Task details
The line holding "Agenda (407, 825)" and all lines that follow it to the end of the data: return these exactly, and nothing more.

[Pixel coordinate grounding data]
%%
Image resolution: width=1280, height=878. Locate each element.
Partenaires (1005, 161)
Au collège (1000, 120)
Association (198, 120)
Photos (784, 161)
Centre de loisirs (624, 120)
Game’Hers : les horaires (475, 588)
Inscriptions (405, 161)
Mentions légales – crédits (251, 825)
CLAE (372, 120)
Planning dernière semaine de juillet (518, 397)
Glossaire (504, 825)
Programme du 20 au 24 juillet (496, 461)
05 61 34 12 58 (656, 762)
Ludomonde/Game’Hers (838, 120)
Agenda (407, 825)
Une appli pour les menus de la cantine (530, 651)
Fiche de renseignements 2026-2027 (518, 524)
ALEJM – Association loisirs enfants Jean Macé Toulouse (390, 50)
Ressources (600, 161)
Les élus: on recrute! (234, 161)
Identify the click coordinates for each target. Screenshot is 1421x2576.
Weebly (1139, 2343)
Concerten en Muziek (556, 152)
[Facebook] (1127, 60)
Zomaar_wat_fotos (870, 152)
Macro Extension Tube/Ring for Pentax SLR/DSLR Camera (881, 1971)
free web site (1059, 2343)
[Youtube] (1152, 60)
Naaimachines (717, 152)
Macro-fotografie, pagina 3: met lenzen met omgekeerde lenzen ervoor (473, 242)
%%
Response to the task
Agenda (407, 825)
Une appli pour les menus de la cantine (530, 651)
Fiche de renseignements 2026-2027 (518, 524)
ALEJM – Association loisirs enfants Jean Macé Toulouse (390, 50)
Ressources (600, 161)
Les élus: on recrute! (234, 161)
Identify the click coordinates for each target. Screenshot is 1421x2576.
Weebly (1139, 2343)
Concerten en Muziek (556, 152)
[Facebook] (1127, 60)
Zomaar_wat_fotos (870, 152)
Macro Extension Tube/Ring for Pentax SLR/DSLR Camera (881, 1971)
free web site (1059, 2343)
[Youtube] (1152, 60)
Naaimachines (717, 152)
Macro-fotografie, pagina 3: met lenzen met omgekeerde lenzen ervoor (473, 242)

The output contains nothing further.